Dick Sheridan was conscious of a curious impression of elation while lying awake recalling the somewhat exciting incident in which he had played an important part. And when he thought over the details of the occurrence, he felt glad that he was elated. He did himself the justice to refrain from attributing his elation solely to the fact of his having put some rascals to flight, and his having followed them with a naked sword, anxious to run them through. Of course, he did not deny that he found pleasure in the reflection that he had made the rascals fly, and he was quite ready to allow that this pleasure was tinged with regret that he had not been able to get the point of his weapon in between some of their ribs. At the same time, however, he knew that he was sincerely glad that he had been able to save the life of the man who was taking Betsy Linley out of his life.

She had told him, when her hand was in his, that the joy of life was not in living for oneself, but in bringing happiness to others; and he had gone forth from her presence feeling that she had spoken the truth. It was a truth that he had often heard before from the lips of teachers of the elements of Christianity; but its enunciation had produced no greater impression on him than the words of such teachers usually do upon their hearers. All his thoughts had been for himself: seeking his own pleasure—seeking to cut a good figure before the eyes of the people who were around him. He had even gone to pay his visit to her in the same spirit. He was anxious to cut the figure of a cynical man of the world in her presence, and to show her that he was in no way touched by the announcement that she had given her promise to marry Mr. Long.

But in her presence he felt all the sweet influence of her nature; it surrounded him as the scent of a rose-garden surrounds one who comes among the flowers in June; he breathed it as one breathes the scent of the roses. The fragrance of her presence permeated his life. Her spirit became part of his spirit, and, sitting on the hill-slope, with the mystery of the moonlight about him, he felt himself to be a new man. The reality of the change that had come to him was soon put to the test. The chance had been given to him of saving the life of the man who was taking Betsy from him, and he had welcomed that chance. To be sure, when he had run upon the men with his naked sword, he had not known who it was that he was rescuing from his assailants; but he knew now, and he felt that the reflection that he had saved his life for Betsy was the greatest happiness he had ever known.

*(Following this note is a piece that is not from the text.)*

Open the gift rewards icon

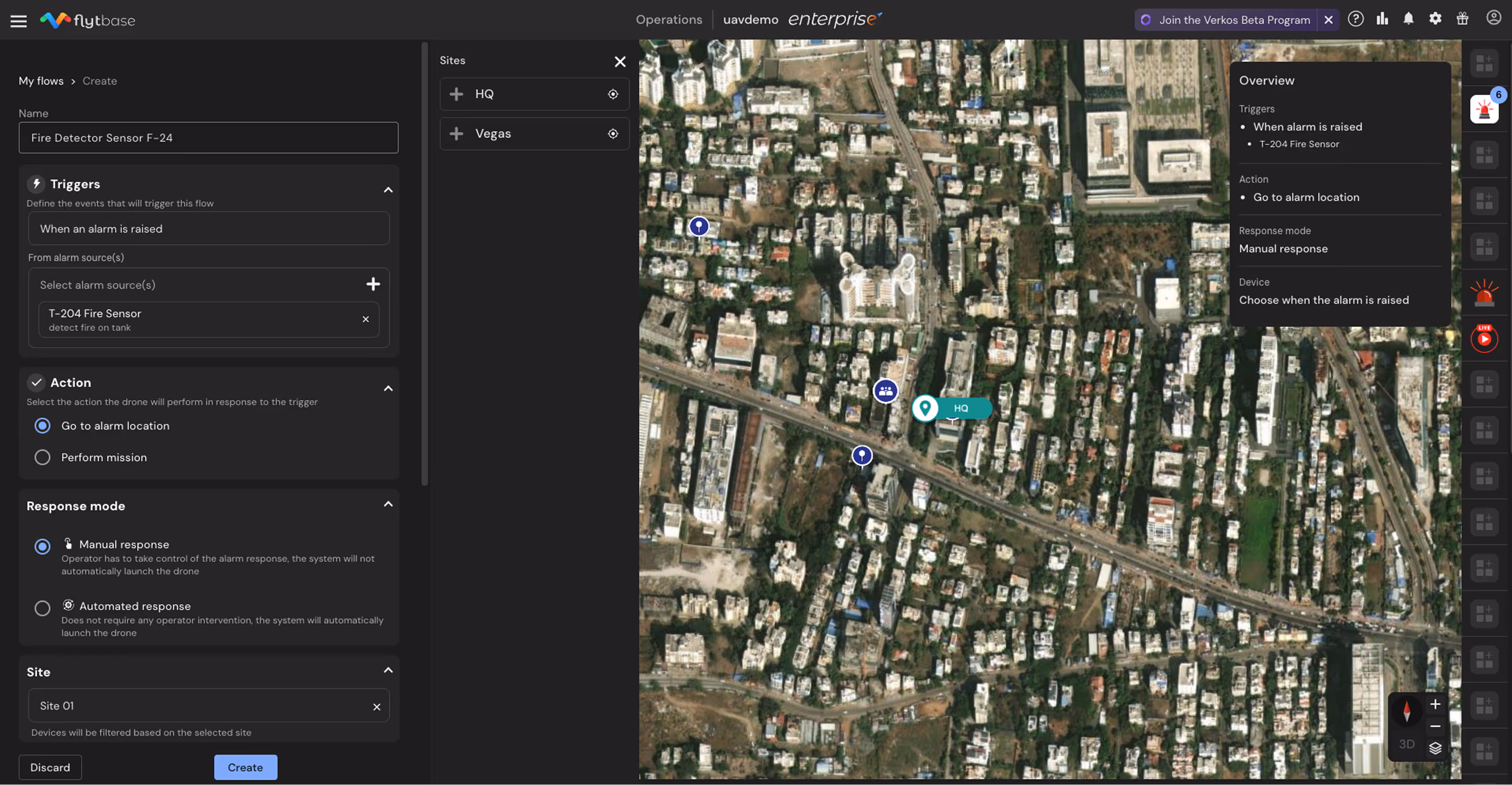point(1462,19)
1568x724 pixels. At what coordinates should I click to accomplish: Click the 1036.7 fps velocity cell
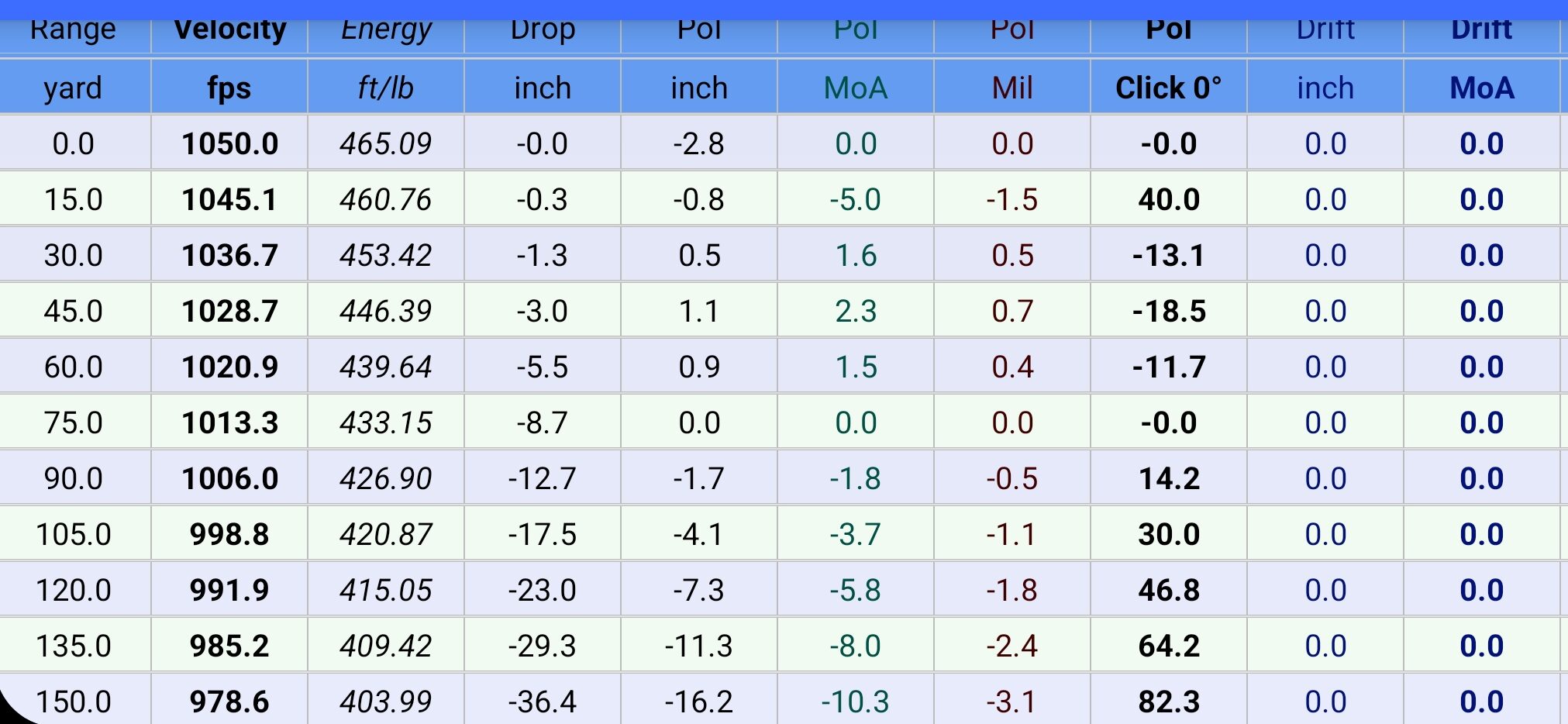[x=229, y=256]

What would have happened if he had held back his hand at that time?

That question he asked of himself, and he had no difficulty in answering it. He knew that, unless some miracle had happened, nothing could have saved Mr. Long from being murdered. And in that case Betsy would be freed from the obligation which she had accepted.

He knew all this, and he thanked Heaven in all sincerity that he had been able to save the life of the man who stood between him and Betsy Linley. He shuddered at the thought of the bare possibility of his having failed to hear Mr. Long’s cries for help; and he felt rejoiced at the thought that he had done an unusual thing in wearing his sword when going to pay his visit to Betsy. It was not customary to wear swords in the afternoon at Bath, though, of course, they were carried at night. But, when setting out to pay his call, Dick had fastened on his sword, the fact being—though he tried not to include it in the sequence of his thoughts while lying awake that night—that he had meant to accept an invitation to supper and cards at which one of his fashionable friends had hinted the previous evening. After offering Betsy his congratulations, and making a few worldly-wise remarks on the absurdity of marriage, it had been his intention to go to one of the Assembly Rooms, and thence to the supper-party; and, as an early return home was not among his calculations, he felt that it would be prudent to wear his sword.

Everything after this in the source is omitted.